*Work to be completed*
Pull out each line of the records below that contains the string "width", matching case exactly.
-------- Material supplied
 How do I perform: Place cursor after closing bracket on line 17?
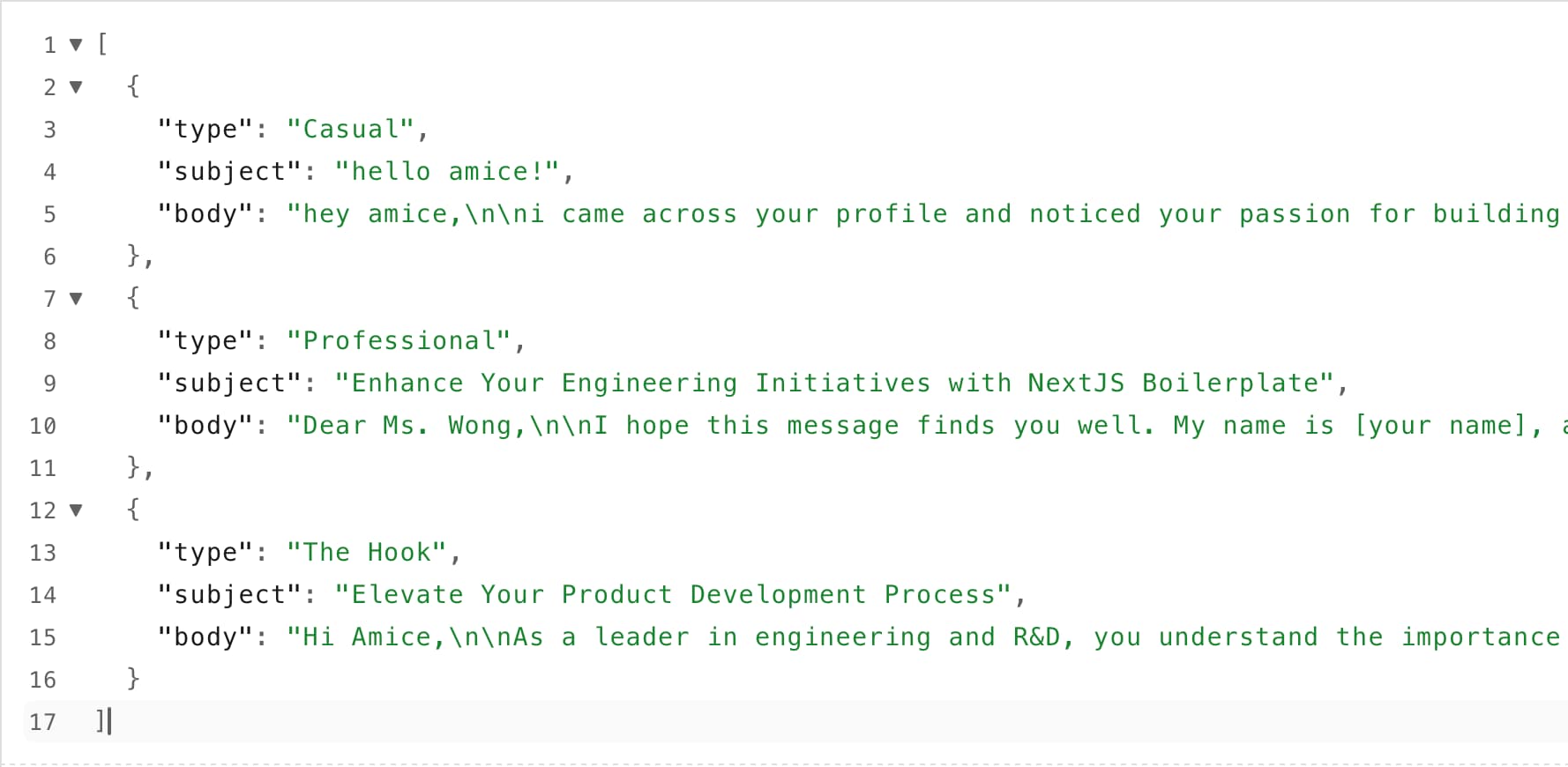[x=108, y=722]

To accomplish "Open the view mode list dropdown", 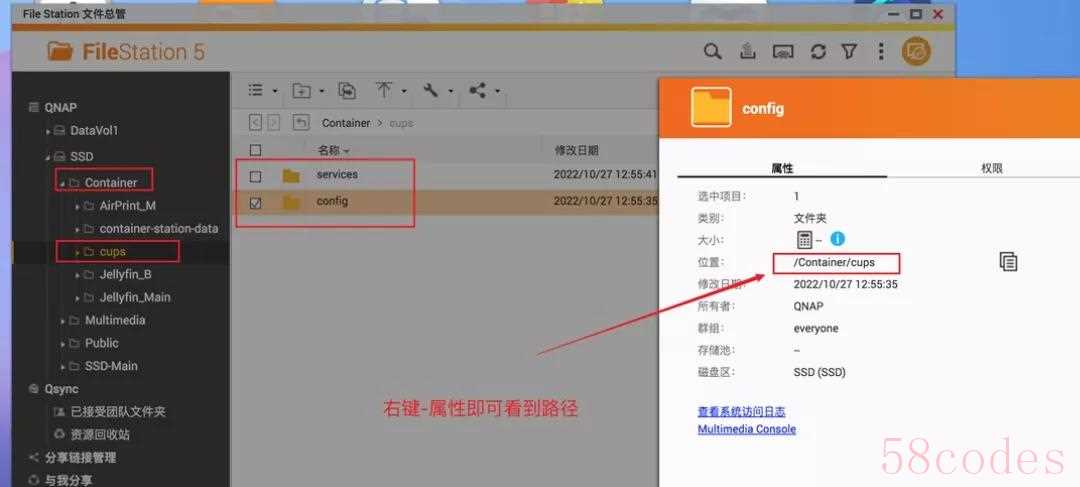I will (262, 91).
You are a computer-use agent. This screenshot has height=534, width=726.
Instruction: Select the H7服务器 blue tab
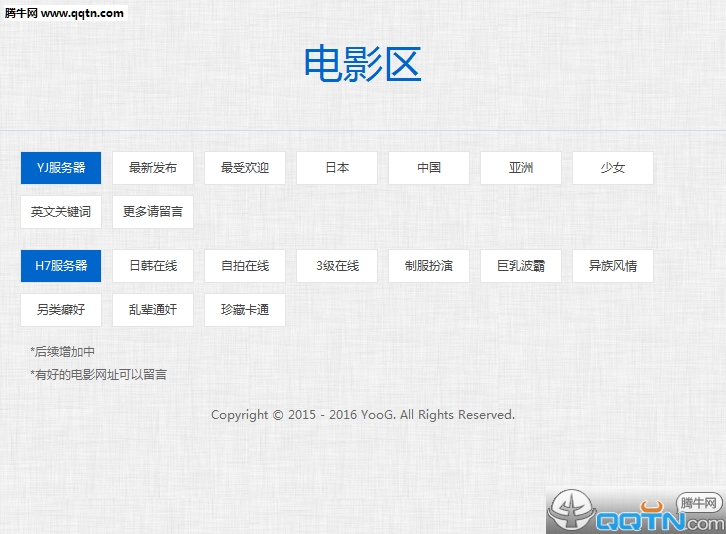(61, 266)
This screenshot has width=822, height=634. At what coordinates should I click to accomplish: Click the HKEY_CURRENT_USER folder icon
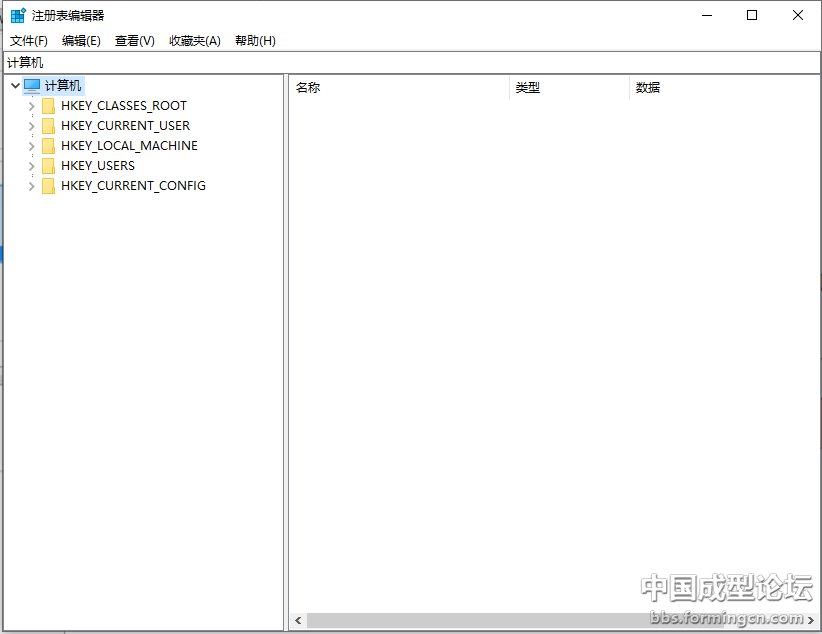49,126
----------------
*Exercise output*
You are a computer-use agent. This screenshot has height=534, width=726.
This screenshot has width=822, height=634. At what coordinates should I click to accomplish: Click the HKEY_CURRENT_USER folder icon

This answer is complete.